Segment Start: Exercise data

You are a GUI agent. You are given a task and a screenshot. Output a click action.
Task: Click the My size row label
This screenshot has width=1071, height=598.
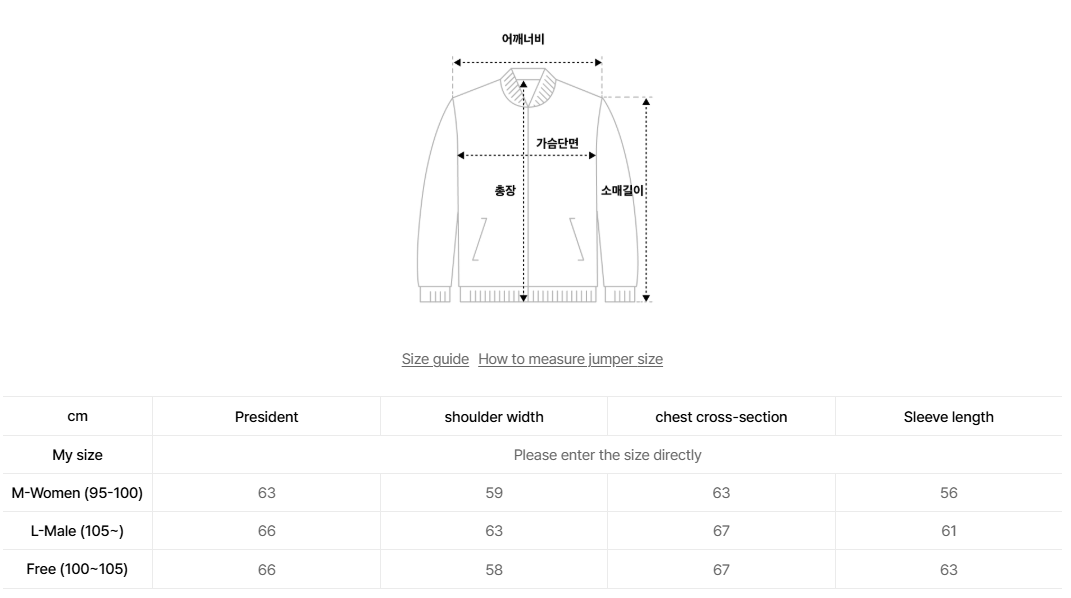[77, 455]
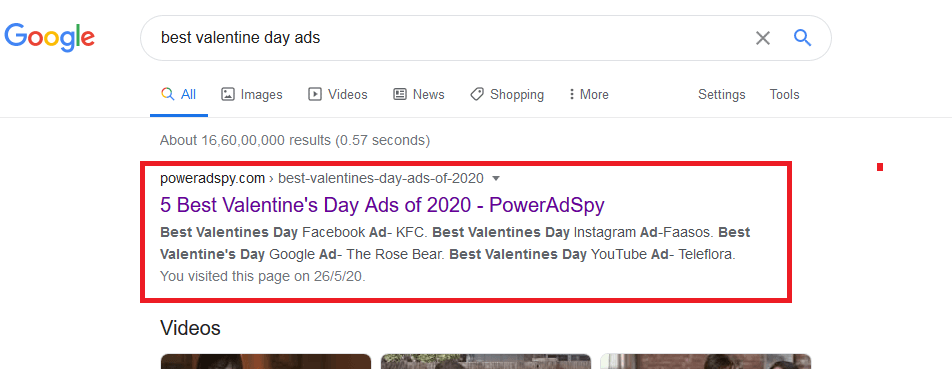Open the Shopping tag icon tab

click(477, 94)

Segment End: Exercise data

To do: An exact reproduction of every record above is required, with no pictures included.

Written reply:
You are a GUI agent. You are given a task and a screenshot. Output a click action.
Task: Click the My size row label
This screenshot has width=1071, height=598.
[77, 455]
Open the Shopping tag icon tab

click(477, 94)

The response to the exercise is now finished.